Keywords: Parkinson’s disease, Depression, Prevalence, Sri Lanka
Background
Parkinson’s disease (PD) is the second commonest neurodegenerative disorder, its prevalence only being less than that of Alzheimer’s disease [1]. It affects approximately 1% of individuals older than 55 years [2]. Many patients with PD have clinically significant non-motor symptoms such as anxiety, depression, fatigue, sleep disturbance and sensory symptoms [3].
Up to 90% of patients with idiopathic PD experience psychiatric complications, including major depression [4]. Depression is the most common neuropsychiatric disturbance in PD [5] with its prevalence estimated to be around 35% [6]. It is also the most important predictor of poor quality of life in PD [1] and the most significant factor associated with experienced quality of life [7]. These findings emphasize the need to study the factors associated with depression in this population.
In comparison to the Western world there is a paucity of research on PD related psychiatric manifestations in Asia, especially in the South Asian region. Findings from Western populations cannot be directly extrapolated to the population of this region due to significant socio-cultural differences. This may also be supported by the observation that rates of depression have been shown to vary widely between different countries [1]. This underscores the importance of studying depression in PD in different countries and in a variety of socio-cultural contexts. To our knowledge, to date, only one study has been conducted in the South Asian region on this subject, which found a higher prevalence of depression, greater overall disability and inferior quality of life among PD patients compared to a control group of patients with other chronic medical illnesses [8]. The present study, the first of this nature in Sri Lanka, aims to estimate the prevalence of major depression in PD and identify potential risk factors in a local and regional context.
Methods
The study was conducted in the outpatient Movement Disorder and Neurology clinics of the premier hospital in Sri Lanka, a tertiary care centre, over a period of 3 months. One hundred and four consecutive patients with idiopathic PD, satisfying the required number derived from sample size calculation and diagnosed according to United Kingdom Parkinson’s Disease Society Brain Bank Diagnostic Criteria (UK-PDS-BB) [9], were recruited to the study after excluding patients with severe speech difficulty. Clinical records of the selected patients were perused to establish the initial presentation and to understand the initial assessor’s view about the diagnosis.
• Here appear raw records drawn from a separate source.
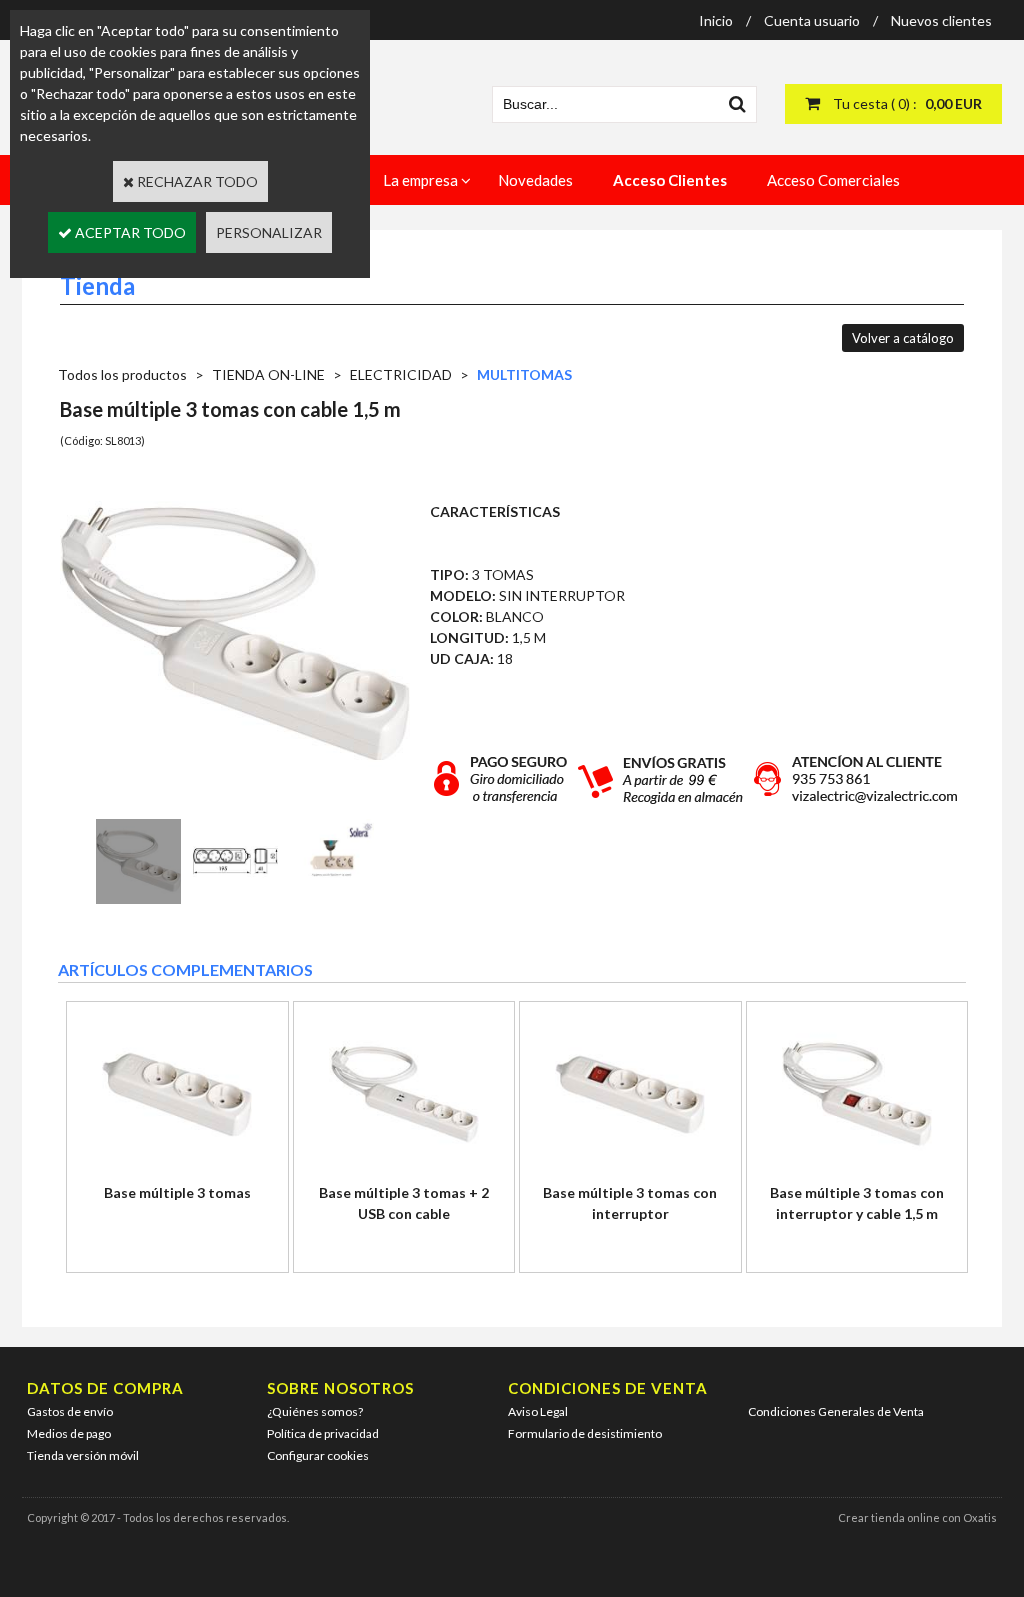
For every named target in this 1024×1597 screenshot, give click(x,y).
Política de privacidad (323, 1433)
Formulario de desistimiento (585, 1433)
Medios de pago (69, 1433)
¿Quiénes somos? (315, 1411)
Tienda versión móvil (83, 1455)
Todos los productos (122, 374)
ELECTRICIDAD (401, 374)
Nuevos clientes (941, 20)
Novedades (535, 180)
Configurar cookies (318, 1455)
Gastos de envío (70, 1411)
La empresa (420, 180)
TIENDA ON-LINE (268, 374)
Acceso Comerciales (833, 180)
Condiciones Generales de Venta (836, 1411)
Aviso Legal (538, 1411)
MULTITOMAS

Informed consent was obtained from the study participants. Ethical clearance was obtained from the Ethics Committee of National Hospital of Sri Lanka.
Data related to socio-demographics, PD and other health associated factors of the study subjects were recorded using an interviewer-administered questionnaire. The severity of PD was graded according to Hoehn-Yahr Staging system [10]. Functional impairment was estimated using the Schwab and England Activities of Daily Living scale (SEADL) [11]. The rating was done by the first author based on the information obtained from the patient and caregiver. A semi-structured clinical interview was conducted by the first author and major depression was diagnosed according to DSM-IV-TR criteria [12]. The DSM-IV-TR diagnosis of depressive disorder was considered the gold standard. Irrespective of the presence or absence of depression all participants were rated using the Montgomery-Asberg Depression Rating Scale (MADRS) [13]. The MADRS scores were utilized primarily to rate the severity of depression in those diagnosed with the disorder. The MADRS cut-off scores used to rate severity were ≤20: mild depression, 21–34: moderate depression and above 34: severe depression [14]. The MADRS was not translated into the local languages as it was scored by the investigators. While the interview was conducted in local languages, the assessments were made in English by the investigators. The investigators are bilingual and conduct clinical assessment interviews in the local languages and record data and management plans in English. The validation of the MADRS score using a structured clinical interview are reported in the results section.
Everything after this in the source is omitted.